▶ [PROBLEM TO WORK ON]
Please answer these from the text below:
(a) What size is the morticer chisel?
(b) Who had mentioned the chisel?
(c) What did Evans-the-Wood take from behind his ear after reaching for the fretsaw?

▶ [TEXT]
It was the chisel! OF COURSE IT WAS THE CHISEL. His very own 3/8 morticer that he was so used to seeing in its usual place above the bench. Dowel had mentioned it, but he'd dismissed it at the outset as being irrelevant...

... What had it been doing buried deep in the chest of the victim?
 
Eric The Viking":241aw59b said:
Evans-the-Wood paused, the iron wavering in the air, mid-strop.
....
Back at the bench, Evans reached for the fretsaw. In one graceful and fluid movement He removed the pencil from behind his ear, cursed, and vowed to reverse the order next time. ....

Genius :) We wait with baited breath for the next instalment...
 
miles_hot":3r00rd3p said:
Genius :) We wait with baited breath for the next instalment...

▶ [RECORDS PROVIDED]
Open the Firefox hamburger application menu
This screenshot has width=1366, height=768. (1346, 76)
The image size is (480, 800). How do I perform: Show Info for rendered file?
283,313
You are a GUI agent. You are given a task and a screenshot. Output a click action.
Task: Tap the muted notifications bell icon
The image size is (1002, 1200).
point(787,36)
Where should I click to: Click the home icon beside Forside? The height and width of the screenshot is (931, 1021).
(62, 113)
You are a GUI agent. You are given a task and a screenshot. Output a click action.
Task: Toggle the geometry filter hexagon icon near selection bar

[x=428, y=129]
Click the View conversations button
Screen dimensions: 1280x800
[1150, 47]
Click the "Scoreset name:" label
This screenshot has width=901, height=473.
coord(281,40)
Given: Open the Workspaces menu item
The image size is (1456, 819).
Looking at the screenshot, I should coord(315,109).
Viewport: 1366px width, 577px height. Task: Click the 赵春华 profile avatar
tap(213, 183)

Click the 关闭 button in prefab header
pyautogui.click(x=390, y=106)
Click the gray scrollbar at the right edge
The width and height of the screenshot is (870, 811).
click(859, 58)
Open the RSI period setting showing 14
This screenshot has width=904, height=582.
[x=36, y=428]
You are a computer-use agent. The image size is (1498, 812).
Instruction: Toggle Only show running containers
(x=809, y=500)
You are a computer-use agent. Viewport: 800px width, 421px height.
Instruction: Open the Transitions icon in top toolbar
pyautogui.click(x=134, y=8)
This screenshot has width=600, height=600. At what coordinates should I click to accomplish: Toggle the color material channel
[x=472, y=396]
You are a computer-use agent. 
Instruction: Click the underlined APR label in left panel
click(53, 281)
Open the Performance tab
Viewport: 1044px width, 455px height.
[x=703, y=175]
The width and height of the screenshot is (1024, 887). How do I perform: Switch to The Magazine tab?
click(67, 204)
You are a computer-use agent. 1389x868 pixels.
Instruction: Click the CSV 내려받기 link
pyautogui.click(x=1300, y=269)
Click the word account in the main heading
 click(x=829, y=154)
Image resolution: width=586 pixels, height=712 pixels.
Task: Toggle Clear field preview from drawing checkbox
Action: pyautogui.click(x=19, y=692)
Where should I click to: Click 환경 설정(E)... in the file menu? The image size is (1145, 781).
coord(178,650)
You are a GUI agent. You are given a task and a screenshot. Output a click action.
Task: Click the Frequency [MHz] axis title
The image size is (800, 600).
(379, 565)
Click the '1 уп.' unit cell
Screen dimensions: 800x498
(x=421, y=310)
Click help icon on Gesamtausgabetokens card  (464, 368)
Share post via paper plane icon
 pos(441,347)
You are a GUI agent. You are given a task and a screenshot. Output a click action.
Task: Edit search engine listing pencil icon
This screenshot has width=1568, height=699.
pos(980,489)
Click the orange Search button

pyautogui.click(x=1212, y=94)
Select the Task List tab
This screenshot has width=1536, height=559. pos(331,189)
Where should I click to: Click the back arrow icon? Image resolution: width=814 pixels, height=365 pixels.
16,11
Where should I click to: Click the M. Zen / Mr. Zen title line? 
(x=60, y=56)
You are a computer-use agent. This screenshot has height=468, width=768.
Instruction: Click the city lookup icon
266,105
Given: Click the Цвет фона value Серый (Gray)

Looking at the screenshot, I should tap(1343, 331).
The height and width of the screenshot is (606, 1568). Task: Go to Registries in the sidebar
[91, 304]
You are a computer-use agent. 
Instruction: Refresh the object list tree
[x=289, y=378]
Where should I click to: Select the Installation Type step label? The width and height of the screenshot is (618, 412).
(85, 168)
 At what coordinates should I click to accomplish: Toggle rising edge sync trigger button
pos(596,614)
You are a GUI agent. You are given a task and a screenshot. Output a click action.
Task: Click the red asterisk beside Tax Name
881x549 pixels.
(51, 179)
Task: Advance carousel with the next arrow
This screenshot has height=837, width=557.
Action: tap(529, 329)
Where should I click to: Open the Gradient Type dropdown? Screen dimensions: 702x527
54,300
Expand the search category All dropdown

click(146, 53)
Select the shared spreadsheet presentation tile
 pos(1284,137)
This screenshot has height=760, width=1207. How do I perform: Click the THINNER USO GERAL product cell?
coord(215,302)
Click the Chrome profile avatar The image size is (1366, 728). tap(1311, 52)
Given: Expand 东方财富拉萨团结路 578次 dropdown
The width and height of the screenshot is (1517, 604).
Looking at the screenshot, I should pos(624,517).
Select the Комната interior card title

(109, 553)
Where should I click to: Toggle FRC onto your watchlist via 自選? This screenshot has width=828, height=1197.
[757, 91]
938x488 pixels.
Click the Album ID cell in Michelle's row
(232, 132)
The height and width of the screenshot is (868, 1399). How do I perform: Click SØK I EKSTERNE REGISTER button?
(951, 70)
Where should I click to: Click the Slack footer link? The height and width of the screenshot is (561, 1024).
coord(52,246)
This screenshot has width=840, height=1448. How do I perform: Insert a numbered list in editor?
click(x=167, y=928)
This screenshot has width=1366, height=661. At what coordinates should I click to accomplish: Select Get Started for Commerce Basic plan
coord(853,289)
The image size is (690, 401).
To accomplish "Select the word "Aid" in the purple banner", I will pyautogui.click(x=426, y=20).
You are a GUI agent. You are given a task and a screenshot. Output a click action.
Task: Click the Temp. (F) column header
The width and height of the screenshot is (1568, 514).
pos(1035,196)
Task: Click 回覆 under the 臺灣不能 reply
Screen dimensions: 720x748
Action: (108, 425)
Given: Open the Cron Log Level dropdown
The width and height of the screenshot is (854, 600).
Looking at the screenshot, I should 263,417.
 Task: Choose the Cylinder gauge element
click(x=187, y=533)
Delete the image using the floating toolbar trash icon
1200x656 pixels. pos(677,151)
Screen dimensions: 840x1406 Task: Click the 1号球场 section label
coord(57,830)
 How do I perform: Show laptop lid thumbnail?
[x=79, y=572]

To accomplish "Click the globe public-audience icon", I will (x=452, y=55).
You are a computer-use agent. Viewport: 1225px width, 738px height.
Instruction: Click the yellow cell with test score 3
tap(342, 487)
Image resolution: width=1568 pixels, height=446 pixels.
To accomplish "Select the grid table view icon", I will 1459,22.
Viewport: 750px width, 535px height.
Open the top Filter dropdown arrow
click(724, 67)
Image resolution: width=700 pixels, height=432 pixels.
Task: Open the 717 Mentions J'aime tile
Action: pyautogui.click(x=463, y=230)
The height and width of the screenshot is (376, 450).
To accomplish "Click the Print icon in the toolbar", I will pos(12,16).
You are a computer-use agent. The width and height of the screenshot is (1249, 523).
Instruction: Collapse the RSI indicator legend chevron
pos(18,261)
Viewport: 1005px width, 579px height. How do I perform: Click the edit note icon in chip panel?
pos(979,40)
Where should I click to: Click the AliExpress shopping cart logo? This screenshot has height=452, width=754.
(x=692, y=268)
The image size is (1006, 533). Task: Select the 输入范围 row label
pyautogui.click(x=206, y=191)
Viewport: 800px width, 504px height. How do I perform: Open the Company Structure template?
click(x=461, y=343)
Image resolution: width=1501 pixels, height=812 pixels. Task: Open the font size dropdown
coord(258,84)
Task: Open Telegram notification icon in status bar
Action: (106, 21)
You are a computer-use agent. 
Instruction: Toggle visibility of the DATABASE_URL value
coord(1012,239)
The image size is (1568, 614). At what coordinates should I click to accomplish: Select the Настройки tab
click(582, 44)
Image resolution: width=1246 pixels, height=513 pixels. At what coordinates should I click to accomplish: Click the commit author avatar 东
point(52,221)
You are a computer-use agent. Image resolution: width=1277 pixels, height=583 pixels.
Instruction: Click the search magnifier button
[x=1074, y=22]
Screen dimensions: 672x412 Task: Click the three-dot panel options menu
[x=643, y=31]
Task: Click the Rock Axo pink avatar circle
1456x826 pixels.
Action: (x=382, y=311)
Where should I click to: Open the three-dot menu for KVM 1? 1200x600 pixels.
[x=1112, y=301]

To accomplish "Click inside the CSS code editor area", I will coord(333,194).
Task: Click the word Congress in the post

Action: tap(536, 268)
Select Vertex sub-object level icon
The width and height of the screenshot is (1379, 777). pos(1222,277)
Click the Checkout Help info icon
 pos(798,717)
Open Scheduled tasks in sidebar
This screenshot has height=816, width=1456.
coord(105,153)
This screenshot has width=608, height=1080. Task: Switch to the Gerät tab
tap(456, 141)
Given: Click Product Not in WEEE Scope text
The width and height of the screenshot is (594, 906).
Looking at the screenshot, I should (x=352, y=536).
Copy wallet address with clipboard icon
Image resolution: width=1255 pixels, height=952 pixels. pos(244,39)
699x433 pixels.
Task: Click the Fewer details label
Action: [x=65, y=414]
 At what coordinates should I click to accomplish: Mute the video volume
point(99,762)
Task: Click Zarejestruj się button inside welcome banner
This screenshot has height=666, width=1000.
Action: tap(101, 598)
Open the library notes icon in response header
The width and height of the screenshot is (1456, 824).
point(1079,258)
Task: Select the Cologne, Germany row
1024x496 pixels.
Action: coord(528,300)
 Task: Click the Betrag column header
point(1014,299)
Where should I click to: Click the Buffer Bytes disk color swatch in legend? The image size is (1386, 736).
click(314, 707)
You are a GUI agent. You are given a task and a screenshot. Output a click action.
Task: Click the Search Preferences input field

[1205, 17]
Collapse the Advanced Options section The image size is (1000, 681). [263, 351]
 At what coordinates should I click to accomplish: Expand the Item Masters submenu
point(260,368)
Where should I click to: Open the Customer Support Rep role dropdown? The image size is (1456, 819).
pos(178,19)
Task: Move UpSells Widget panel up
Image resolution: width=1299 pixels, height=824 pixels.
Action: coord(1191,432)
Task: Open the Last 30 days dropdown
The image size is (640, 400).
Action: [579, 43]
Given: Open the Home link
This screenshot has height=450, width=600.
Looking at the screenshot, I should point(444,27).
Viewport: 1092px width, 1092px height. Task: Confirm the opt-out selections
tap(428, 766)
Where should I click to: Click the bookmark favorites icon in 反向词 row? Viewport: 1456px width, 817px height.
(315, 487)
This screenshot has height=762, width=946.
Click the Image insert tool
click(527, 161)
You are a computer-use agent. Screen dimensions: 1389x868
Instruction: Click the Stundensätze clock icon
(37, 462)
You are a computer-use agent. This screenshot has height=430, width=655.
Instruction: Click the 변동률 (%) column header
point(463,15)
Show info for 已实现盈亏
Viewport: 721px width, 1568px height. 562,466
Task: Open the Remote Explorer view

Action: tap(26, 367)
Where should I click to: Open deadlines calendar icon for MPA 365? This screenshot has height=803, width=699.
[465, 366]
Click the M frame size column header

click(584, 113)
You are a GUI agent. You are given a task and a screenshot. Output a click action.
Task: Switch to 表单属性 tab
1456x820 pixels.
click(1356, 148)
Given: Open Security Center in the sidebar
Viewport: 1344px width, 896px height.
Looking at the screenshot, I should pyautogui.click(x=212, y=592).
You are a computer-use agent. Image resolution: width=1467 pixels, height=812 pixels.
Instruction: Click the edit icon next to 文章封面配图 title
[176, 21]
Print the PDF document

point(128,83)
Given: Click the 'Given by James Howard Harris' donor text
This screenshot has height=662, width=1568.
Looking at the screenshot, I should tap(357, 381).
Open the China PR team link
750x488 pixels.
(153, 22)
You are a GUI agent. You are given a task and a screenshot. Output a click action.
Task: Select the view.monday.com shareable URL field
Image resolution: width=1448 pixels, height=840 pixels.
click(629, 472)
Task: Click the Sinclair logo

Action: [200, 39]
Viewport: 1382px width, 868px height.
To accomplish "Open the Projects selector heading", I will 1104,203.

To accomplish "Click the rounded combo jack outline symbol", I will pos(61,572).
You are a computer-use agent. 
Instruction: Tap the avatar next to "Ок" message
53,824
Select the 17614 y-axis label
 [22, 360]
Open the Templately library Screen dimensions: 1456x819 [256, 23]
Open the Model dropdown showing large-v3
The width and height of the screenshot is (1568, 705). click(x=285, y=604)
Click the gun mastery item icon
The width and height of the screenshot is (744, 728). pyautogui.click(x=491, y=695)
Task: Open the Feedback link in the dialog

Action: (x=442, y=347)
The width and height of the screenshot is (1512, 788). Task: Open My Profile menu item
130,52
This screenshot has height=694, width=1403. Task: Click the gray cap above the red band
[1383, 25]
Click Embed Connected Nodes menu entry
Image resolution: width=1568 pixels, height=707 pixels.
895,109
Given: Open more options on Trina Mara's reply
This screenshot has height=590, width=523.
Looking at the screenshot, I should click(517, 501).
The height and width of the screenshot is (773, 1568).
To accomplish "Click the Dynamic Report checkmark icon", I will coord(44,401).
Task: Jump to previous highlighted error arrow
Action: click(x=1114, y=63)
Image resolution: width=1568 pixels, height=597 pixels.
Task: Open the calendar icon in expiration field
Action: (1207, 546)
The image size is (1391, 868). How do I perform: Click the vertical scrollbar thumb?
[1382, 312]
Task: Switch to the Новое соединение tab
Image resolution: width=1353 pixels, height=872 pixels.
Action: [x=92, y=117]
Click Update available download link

▶ [TASK RESULT]
(a) 3/8
(b) Dowel
(c) The pencil